Check out Kathy’s little extra fun. She made the participants work to read her message to them.

Neat 🙂 We’ll return to Flat Richie later in July to catch up with his travels after he had crossed the Atlantic once again.

As a little OT PS here is an answer to a question that Besotted left in the comments on Sunday. She was wondering what had become of the cut-up denims that I showed prior to the round-up. I managed to finish that project on Sunday (part of the reason why I did not reply to all comments right then but went awol). Since repainting my kitchen the other day, my bright red seat pads on my kitchen chairs felt like a real eyesore, exacerbated by the fact that the pads were manky and stained.

Granted, these were the cheapest seat cushions you can buy in Ikea. But it always irked me that the chair cushions did not have removable covers. Over time, they became dirty, and I could not wash them. So I decided to go matchy-matchy with my kitchen wall and sew up a few new covers. Thankfully, a batch of about 10 pairs of old denims had survived my recent declutter and tidying.

Initially the plan was to create some simple geometric colour-blocked cushion covers. But since I am a lazy crafter, I did not want to invest the time to hem the fraying fabric for the removable cover.
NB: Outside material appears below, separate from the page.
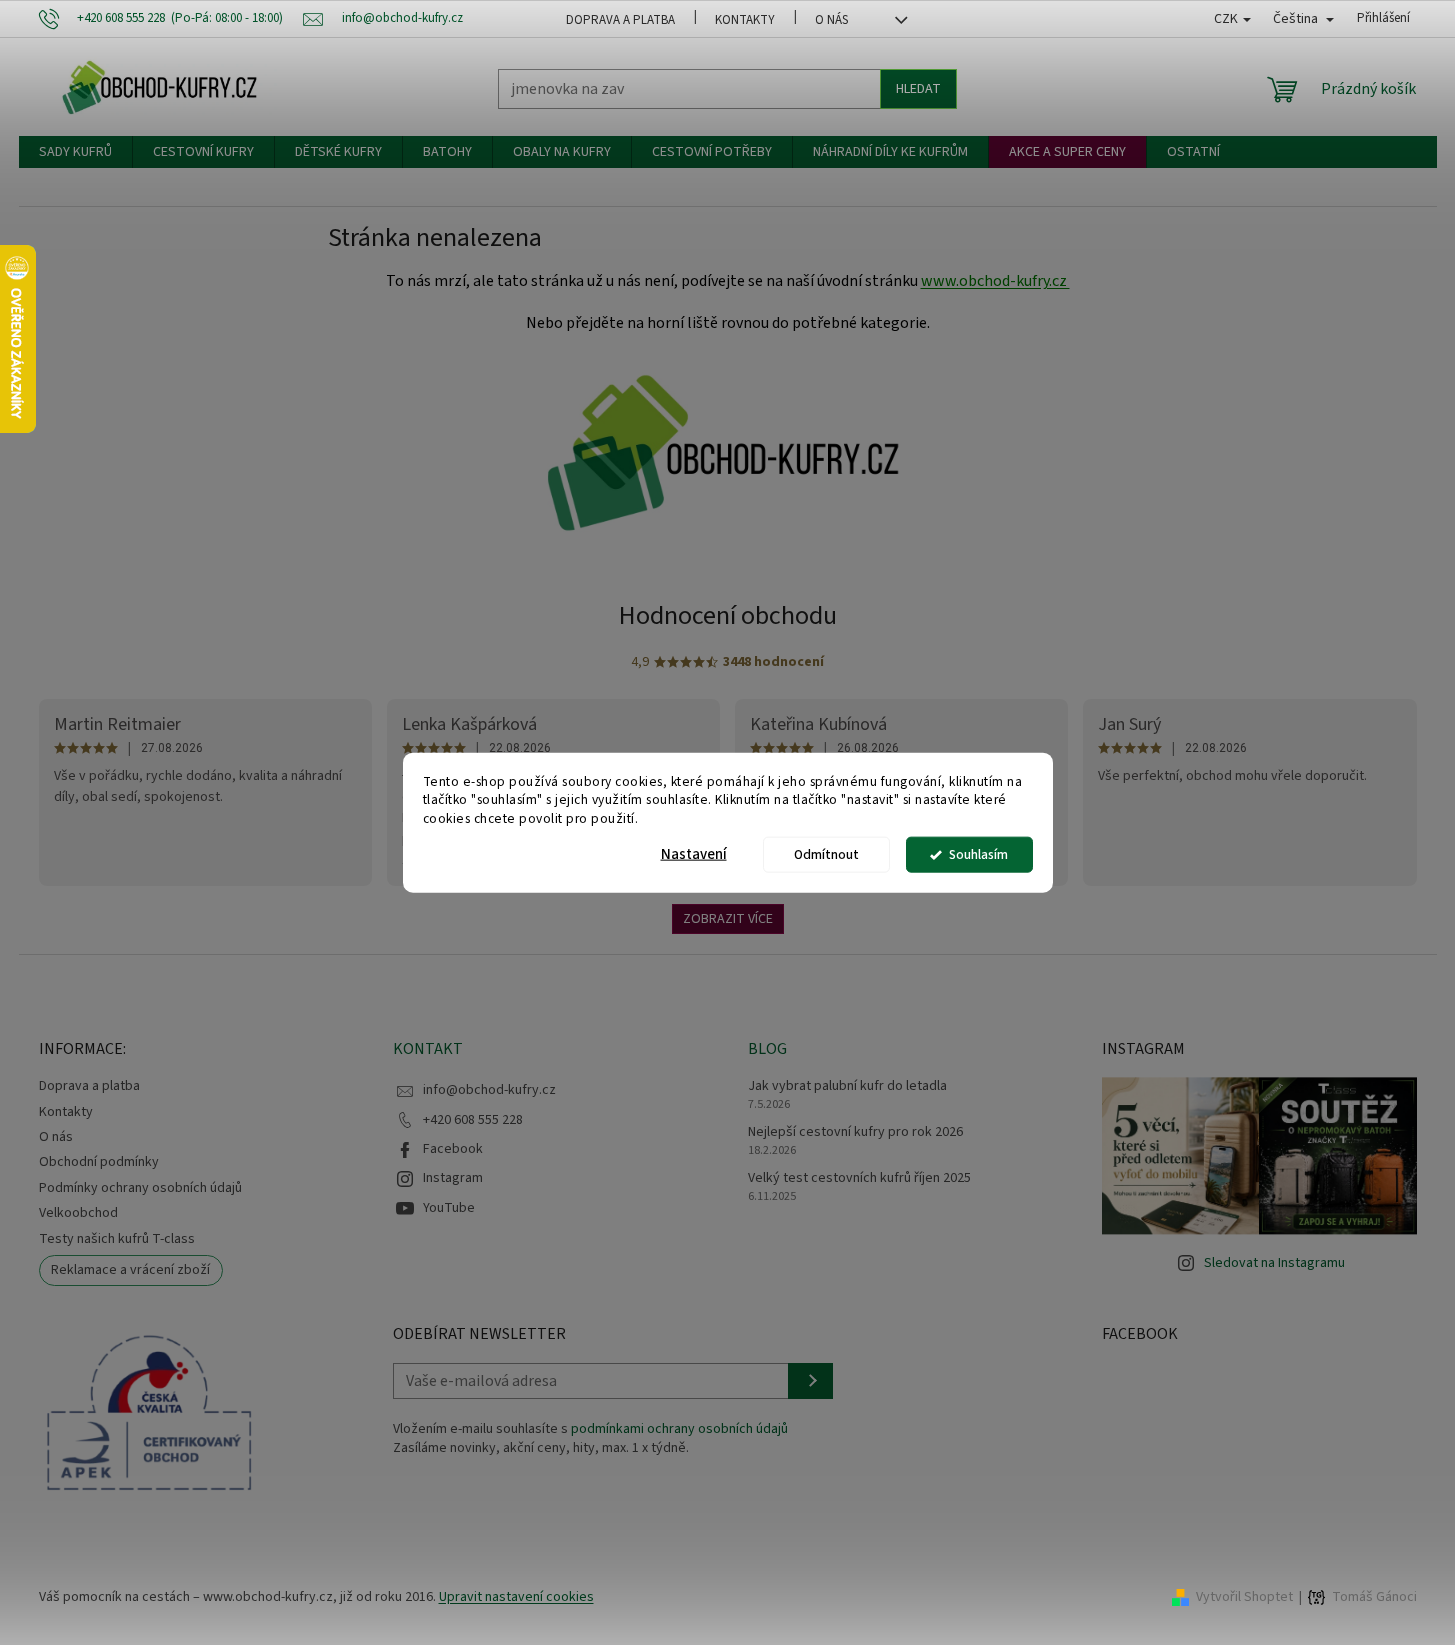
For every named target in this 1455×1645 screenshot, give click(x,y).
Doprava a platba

I also wasn’t sure whether I had enough plain denim fabric (from the trouser legs) to cover five cushions. Improvisation is usually the challenge that creates the best results for me, so I decided instead to make use of the existing waistbands of the trousers and somehow also incorporate the pockets into the design. So where you see a waistband in the following photos, that is actually the opening through which you insert the cushion into the cover. No zip or buttons needed; the overlapping fabrics hold the cushion inside the cover. I even used the inside-leg seams as the ties to fasten the pads to the chairs, so this was a complete upcycle with zero cost. It actually turned out quite fun, I think.

The old red cushions are hidden away now, and the new seat covers are not only removable but also reversible. Plus: Since it was a bit of a squeeze to get the old cushions into the new covers, the pads now feel a bit squishier and more comfortable. Win.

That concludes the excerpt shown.